While monitoring GLM across the central Great Plains on 19 Jun 2018 it was noted that several storm clusters showed single, small, dim flashes along their trailing edges. These features would come and go over time and seemed highly out of place being so far removed from the strongest updrafts. The flashes appeared to be well into the anvil region and at a greater distance from the storm cores than parallax would suggest. Neighboring pixels were more uniform and the overall lightning behavior fit within the conceptual model of mature thunderstorms.
The example shown, with the flashes in question circled, has Flash Extent Density (UL) values of 1 with Average Flash Area (UR) values consistently at 74.0 km2. The Total Optical Energy (LL) with these suspicious flashes sampled between .7 and 1.0 fJ. After communicating with Eric Bruning it was confirmed that these single, small, dim flashes as depicted by GLM on the north side of the storm cluster were likely associated with lightning further down beneath the cloud where the majority of light was blocked.

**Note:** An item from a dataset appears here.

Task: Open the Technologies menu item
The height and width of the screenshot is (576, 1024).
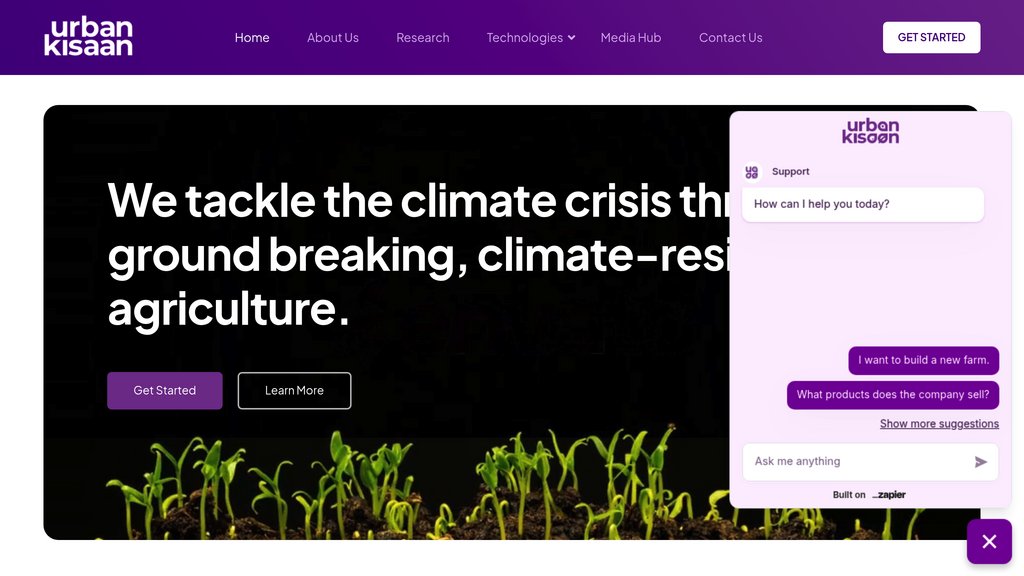Action: point(524,38)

Just enough light emerged along the cloud edges to light up single pixels on GLM.
The original concern was that these GLM flashes might have been false detections or some other artifact of the viewing angle of the storm given the small size and low energy output but in hindsight were likely real flashes. Eric noted that the observed values of flash area and total energy fell within the detectable ranges of the system and algorithms are in place to limit such false detections.
Since this date, I have added a visible and IR satellite image to my 4-panel to help better diagnose these flashes that appear along cloud edges.